The latest study puts weight behind an issue hotly debated by parents, students and school leaders nationwide.
“People keep asking me, ‘Is this [later school start times] really making a difference?’ ” said project director Kyla Wahlstrom, a former North St. Paul principal who’s studied school start times for 17 years. “We didn’t have the proof until now.”
For three years, researchers at the university’s Center for Applied Research and Educational Improvement analyzed data from more than 9,000 students at eight high schools in Minnesota, Colorado and Wyoming. Overall results showed a boost in attendance, test scores and grades in math, English, science and social studies for schools that shifted the school day later into the morning.
Schools also saw a decrease in tardiness, substance abuse and symptoms of depression. Some even had a dramatic drop in teen car crashes.
“The eight hours of sleep seems to be a tipping point for making healthy or unhealthy behavioral decisions,” Wahlstrom said.
But, the study found, only 34 percent of students are getting the recommended eight hours of sleep when school starts at 7:30 a.m. compared with 66 percent of students getting eight hours of sleep at schools that start as late as 8:55 a.m.
The study, funded by a $300,000 grant from the Centers for Disease Control and Prevention in Atlanta, reaffirms what experts and school leaders have long suspected about better syncing school schedules to teen sleep patterns.
“There’s really no downside in terms of outcomes for kids,” Wahlstrom said.
The findings are catching the attention of schools nationwide, including Minnesota school leaders at Alexandria’s high school, which just approved a later, 8:25 a.m. start next school year.
Years ago, Edina and Minneapolis high schools were among the first to make the change.
“A well-rested student body is a good, productive student body,” Edina High School Principal Bruce Locklear said, adding that it would be difficult to revert to the earlier time. “It’s a culture thing; the students believe in it and embrace it.”
Parent Leanne Montgomery said the high school’s 8:25 a.m. start worked better for her daughter before she graduated, while others, like her son, a sophomore, prefer an optional earlier arrival at 7:25 a.m. to take extra advanced classes.
“It’s not for everybody; some just need to sleep,” she said. “But for others, their internal clocks are different.”

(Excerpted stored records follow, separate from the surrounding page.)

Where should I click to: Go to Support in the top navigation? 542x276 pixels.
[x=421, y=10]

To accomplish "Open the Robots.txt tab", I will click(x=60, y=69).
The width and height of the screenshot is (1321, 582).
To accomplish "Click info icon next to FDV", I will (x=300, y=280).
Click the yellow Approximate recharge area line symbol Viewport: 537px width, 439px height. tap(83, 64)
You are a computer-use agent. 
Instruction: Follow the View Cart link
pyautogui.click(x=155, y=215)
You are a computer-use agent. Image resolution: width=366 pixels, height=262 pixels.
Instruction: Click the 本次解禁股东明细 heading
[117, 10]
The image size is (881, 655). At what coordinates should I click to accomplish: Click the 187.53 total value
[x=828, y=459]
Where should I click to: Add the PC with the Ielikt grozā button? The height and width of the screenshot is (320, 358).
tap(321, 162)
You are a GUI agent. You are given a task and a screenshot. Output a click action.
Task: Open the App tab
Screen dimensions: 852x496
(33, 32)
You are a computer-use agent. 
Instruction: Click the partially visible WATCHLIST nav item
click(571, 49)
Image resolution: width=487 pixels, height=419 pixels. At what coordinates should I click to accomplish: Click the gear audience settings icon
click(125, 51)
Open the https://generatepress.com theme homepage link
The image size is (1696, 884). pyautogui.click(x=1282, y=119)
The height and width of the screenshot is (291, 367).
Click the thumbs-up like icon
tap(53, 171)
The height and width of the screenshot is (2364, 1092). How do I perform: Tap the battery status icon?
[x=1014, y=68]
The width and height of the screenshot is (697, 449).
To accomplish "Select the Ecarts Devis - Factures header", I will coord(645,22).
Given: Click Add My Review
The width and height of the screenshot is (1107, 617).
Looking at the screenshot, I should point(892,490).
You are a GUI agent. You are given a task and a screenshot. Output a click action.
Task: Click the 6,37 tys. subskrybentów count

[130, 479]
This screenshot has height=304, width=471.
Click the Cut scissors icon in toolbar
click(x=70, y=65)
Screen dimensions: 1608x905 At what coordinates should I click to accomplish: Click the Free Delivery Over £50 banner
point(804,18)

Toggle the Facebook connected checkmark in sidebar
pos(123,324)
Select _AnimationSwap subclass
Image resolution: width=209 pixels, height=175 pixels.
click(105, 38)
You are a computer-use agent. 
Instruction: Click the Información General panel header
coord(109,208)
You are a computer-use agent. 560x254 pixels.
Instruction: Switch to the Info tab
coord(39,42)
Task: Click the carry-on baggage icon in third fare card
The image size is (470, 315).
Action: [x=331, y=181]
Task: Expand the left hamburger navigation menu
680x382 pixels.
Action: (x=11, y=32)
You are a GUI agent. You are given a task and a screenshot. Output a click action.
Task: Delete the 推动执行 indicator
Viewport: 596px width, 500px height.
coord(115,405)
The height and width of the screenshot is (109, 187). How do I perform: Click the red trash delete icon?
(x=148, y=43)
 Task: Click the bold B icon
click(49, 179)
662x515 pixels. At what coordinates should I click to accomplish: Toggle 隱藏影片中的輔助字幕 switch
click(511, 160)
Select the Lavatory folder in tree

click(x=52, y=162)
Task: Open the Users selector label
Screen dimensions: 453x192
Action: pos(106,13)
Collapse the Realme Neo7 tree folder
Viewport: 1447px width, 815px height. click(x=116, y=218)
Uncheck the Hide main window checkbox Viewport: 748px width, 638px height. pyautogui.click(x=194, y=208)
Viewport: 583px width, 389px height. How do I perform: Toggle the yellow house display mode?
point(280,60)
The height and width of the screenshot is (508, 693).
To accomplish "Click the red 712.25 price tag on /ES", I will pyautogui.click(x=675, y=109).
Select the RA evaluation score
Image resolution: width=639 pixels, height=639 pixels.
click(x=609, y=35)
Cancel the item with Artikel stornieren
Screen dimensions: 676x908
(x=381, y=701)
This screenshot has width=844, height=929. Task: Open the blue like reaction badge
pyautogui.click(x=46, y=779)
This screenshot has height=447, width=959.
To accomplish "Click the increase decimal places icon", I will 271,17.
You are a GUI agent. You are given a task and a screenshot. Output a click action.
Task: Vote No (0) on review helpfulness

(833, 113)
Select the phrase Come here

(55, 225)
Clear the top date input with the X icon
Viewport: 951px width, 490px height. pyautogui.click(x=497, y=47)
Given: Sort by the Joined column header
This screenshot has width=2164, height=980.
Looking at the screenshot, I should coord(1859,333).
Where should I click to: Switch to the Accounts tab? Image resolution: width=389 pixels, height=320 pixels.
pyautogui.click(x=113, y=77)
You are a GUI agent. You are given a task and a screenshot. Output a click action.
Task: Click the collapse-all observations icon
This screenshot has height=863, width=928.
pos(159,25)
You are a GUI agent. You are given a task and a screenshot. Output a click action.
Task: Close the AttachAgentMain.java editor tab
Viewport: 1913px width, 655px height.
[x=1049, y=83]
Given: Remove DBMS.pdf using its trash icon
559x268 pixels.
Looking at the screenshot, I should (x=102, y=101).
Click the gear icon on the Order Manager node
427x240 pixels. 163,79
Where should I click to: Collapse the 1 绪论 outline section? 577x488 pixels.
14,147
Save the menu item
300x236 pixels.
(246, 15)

When Edina initially made the switch from a 7:20 a.m. start, some parents worried about the impact on busing, sports and child care. But according to another of Wahlstrom’s previous studies, after one year, 92 percent of Edina parents surveyed preferred the later time. She also analyzed Minneapolis high schools’ move from 7:15 a.m. to 8:40 a.m., finding a decrease in dropout rates and students’ depression and an increase in grades.
More rested, less rushed
Not all schools have seen measurable benefits from starting later.
St. Louis Park High School, which was included in the U’s latest study, didn’t have conclusive academic results. Still, when Superintendent Rob Metz was principal, he remembers greeting students at 7:15 a.m. who were barely awake. Now, with an 8:20 a.m. start, he said teens are more rested and not as rushed.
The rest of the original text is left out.